The Schism Draws Nearer

By GEORGE A. KENDALL

Pope Francis has said in the past that he does not fear a schism. He must not, or he would never have issued his motu proprio Traditionis Custodes, in English, “Guardians of Tradition” (!!!), a document which attacks Pope Benedict’s document Summorum Pontificum by hemming in the practice of the Traditional Latin Mass with so many restrictions as, for most practical purposes, to prohibit it.

Several things need to be said about this.

Reversing Pope Benedict’s decision as to what needed to be done about the Traditional Mass for the good of the Church, and doing so while Benedict is still living is an egregious insult to him. It almost seems as if he is telling Pope Benedict he thinks he is an idiot — not exactly filial respect.

Implicitly, Pope Francis is rejecting Benedict’s call for a hermeneutic of continuity. For many centuries, until the 1960s, the Traditional Mass gave us a deep sense of continuity and stability in a world where there is constant change, much of it largely for the sake of change and much of it the kind of change the Evil One delights in.
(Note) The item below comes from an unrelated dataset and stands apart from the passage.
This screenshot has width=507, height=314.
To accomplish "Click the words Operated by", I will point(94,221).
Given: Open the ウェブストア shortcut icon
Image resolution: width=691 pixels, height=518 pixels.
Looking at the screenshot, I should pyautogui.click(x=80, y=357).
When the Traditional liturgy passed largely into disuse during the 1960s and 1970s, that opened up a huge hole of discontinuity in the Church and it has never been filled. What we need to be working on today is a serious effort to fill that hole. Pope Francis seems to want to deepen it.
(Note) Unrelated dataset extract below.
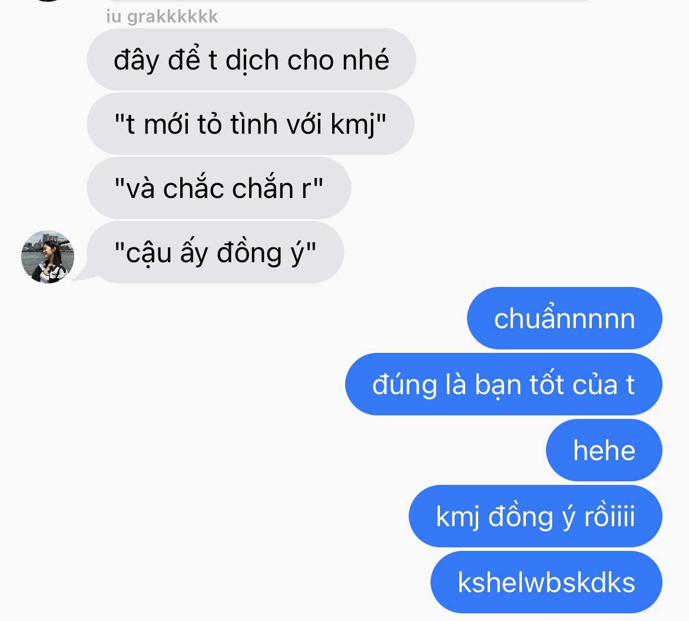
Task: Click the word 'đồng' in the gray bubble
Action: coord(250,253)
A closely related issue is universality. The vernacular liturgy is one of these things that sound good in the abstract but can have unexpected consequences that aren’t so great. It can lead to something like a tower of Babel, a situation where we lose the ability to understand one another, where Catholics of a particular nation may come to see themselves as members of a national Church rather than of the universal Church, also known as the Catholic Church (and here I am thinking particularly about the Church in Germany).
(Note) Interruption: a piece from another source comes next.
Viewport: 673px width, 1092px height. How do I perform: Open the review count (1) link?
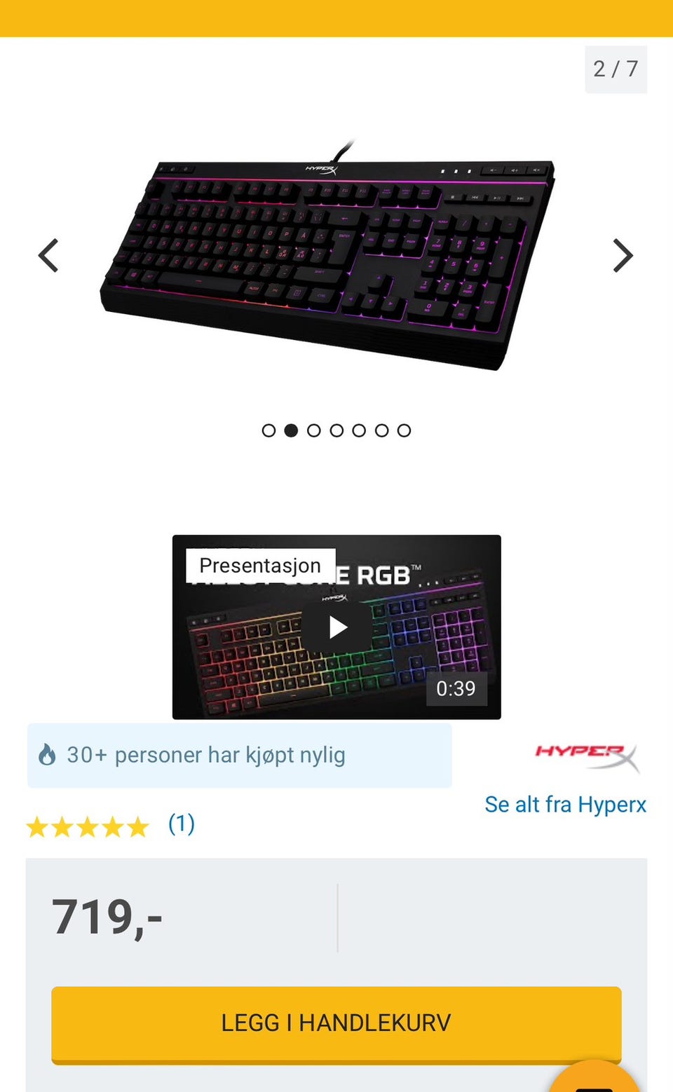(182, 824)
So what does Pope Francis really want? A Church universal in space and continuous in time, the Church that loves and serves “Christ yesterday, today, and forever?,” or one that changes with every place and time it encounters, with every wind of doctrine, what some satirist once called “the Church of what’s happenin’ now?”

Whatever some people might think, this is not just some nostalgic, sentimental attachment to something from the past — it is about the Church’s need for a continuity, a universality, which are of her very essence and without which she cannot live.

And then there is the question of authority: Does Pope Francis, or any Pope, for that matter, actually have the authority to do what he is doing now? It seems to me that the Pope’s authority to teach and govern the Church is the authority to protect and defend the Church’s teachings and traditions, especially against those who lust to change them radically, like certain German bishops, and certainly not to throw them (the traditions, not the German bishops) into the trash can because they have not managed to stay in step with the modern world.

The Pope’s authority is an authority to conserve, not to destroy or mutilate. Pope Benedict had the authority to protect the Traditional Mass, and he exercised that authority in Summorum Pontificum. He also stated unequivocally in that document that no one has the authority to suppress the Traditional Mass. That sounds very much like magisterial teaching to me, something Pope Francis needs to reflect on, because in that case it is he who is attacking Catholic Tradition.

Pope Francis claims that Summorum Pontificum has been exploited by those who reject Vatican II, in order to widen existing divisions within the Church, and as a result he has had to reverse Summorum Pontificum to counter this and restore unity to the Church. Here I cannot help being reminded of the Democratic Party’s habit of blaming all its misadventures on vast right-wing conspiracies. If anyone is responsible for widening existing divisions within the Church today, it is Pope Francis himself.

Now if Pope Francis lacks authority to promulgate such a document as Traditionis Custodes, then it is a reasonable inference that we are not obliged in conscience to obey what it commands, and may in fact, be required to disobey. Here I would like to suggest an analogy with civil disobedience, which we may call ecclesial disobedience. With regard to the former, St. Thomas held that if a law is contrary to right reason, citizens are not morally obliged to obey it. By analogy, we are, I believe, justified in holding that the Catholic faithful are not obliged to comply with Traditionis Custodes.